MATTAWA — The Washington State Auditor’s Office has found that the Wahluke School District failed to properly manage several key federal programs or fully account for roughly $115,000 in salaries in the 2017-18 school year.
According to a report from the auditor’s office, the district’s “internal controls were not adequate to ensure compliance” with the U.S. Department of Education’s Title I program, which is designed “to improve the teaching and learning” of at-risk children “in areas with high concentration of low-income families.”
In the 2017-18 school year, Wahluke received around $597,000 in federal funds under the Title I program, of which $390,000 went for salaries, according to the auditor’s report.
According to data from the Office of Superintendent of Public Instruction (OSPI) in Olympia, the Wahluke School District had a budget of $29.4 million for the 2017-18 school year.
The state auditor found that the district failed to adequately keep time cards for employees in the program, properly determine whether or not contractors were eligible under federal rules, track graduation data for students in the program, and otherwise fail to keep proper records for students and staff in the program.

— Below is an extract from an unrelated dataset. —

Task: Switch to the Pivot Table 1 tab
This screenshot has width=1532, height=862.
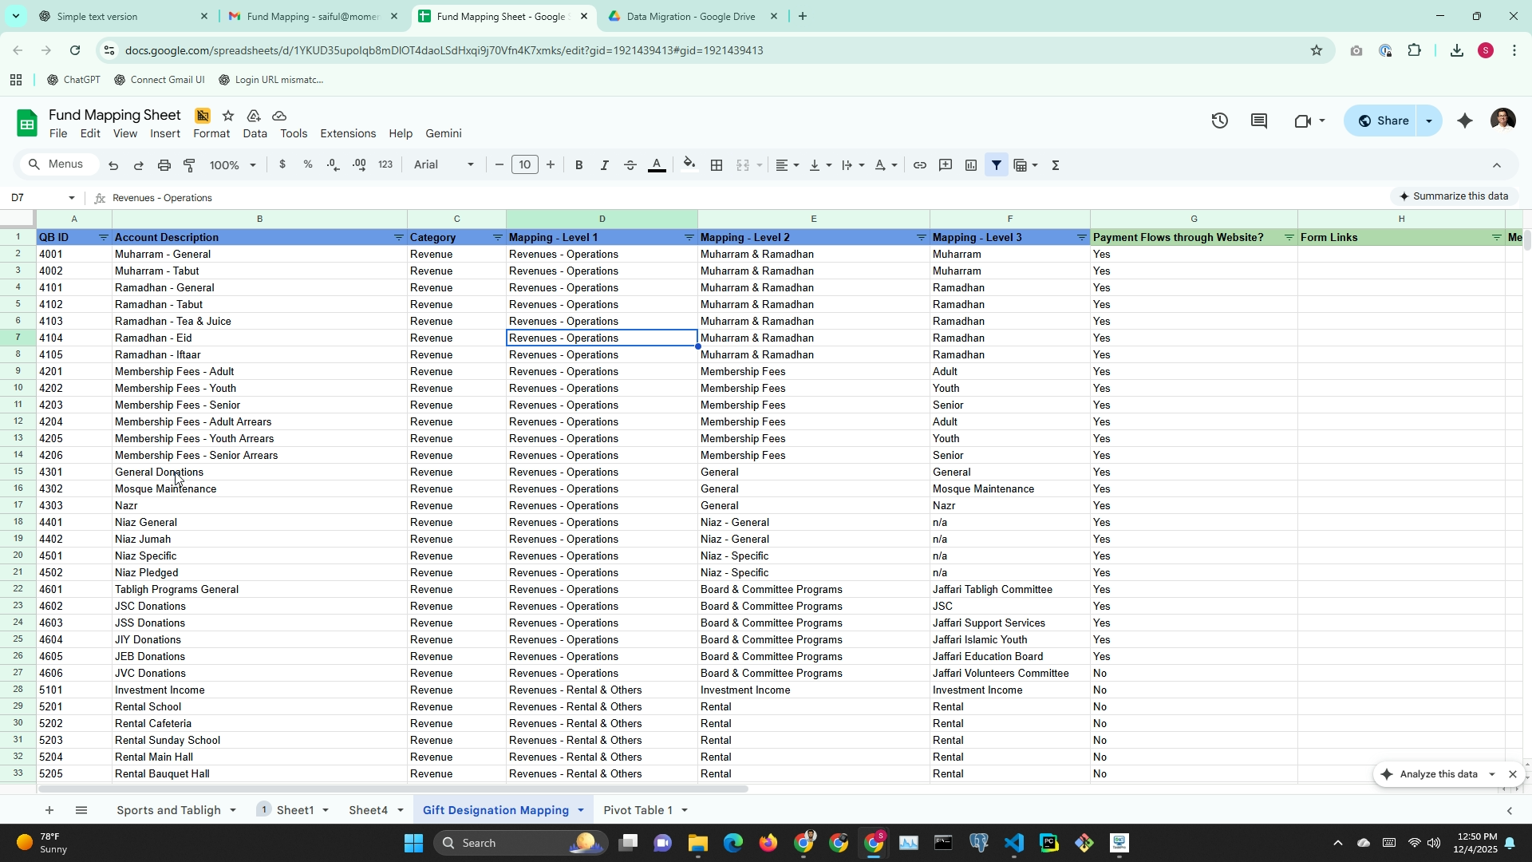Action: point(638,810)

“The District’s non-compliance with grant requirements can jeopardize future federal funding and may lead to the District needing to return federal funds to the grantor,” the report said.

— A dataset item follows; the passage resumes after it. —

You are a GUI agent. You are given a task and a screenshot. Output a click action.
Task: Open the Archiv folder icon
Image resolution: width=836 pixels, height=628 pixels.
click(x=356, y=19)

The State Auditor recommended the district “strengthen internal controls,” improve staff training and the retention of documents important to the program.
The district did not dispute the auditor’s findings, and, in fact, agreed with them.

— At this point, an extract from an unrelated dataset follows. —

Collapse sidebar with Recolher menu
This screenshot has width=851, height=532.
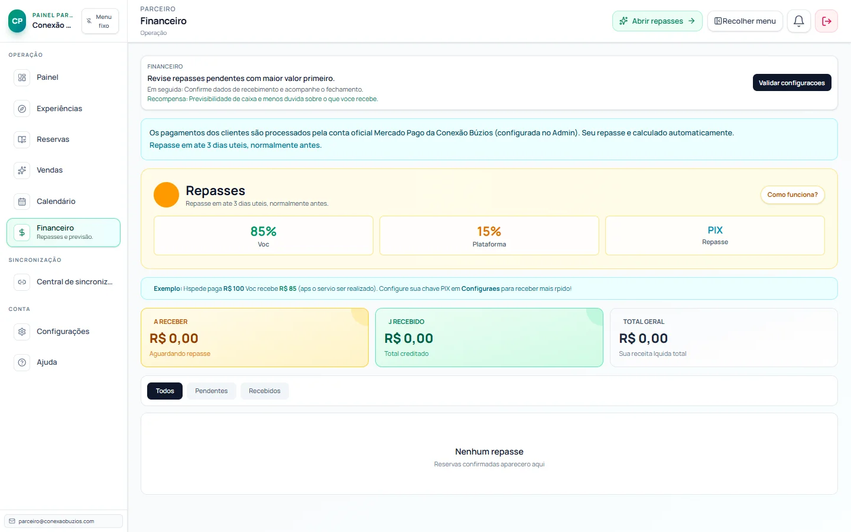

“The Wahluke School District concurs with the audit findings,” the district said as part of its response. “We recognize inadequate internal controls to ensure compliance.”
The district said it has already started working harder to ensure potential contractors meet federal eligibility requirements, graduation rates will be tracked and reported better, and “an effective process” is implemented to track time for employees employed either completely or partially in the program.
In a separate report, the State Auditor also found the Wahluke School District did not accurately keep track of the number of meals it served to students under the Federal School Breakfast, School Lunch and Summer Food Service programs.
The auditor recommend the district “establish and follow” tighter internal controls over meal reporting, the district agreed with the auditor’s office.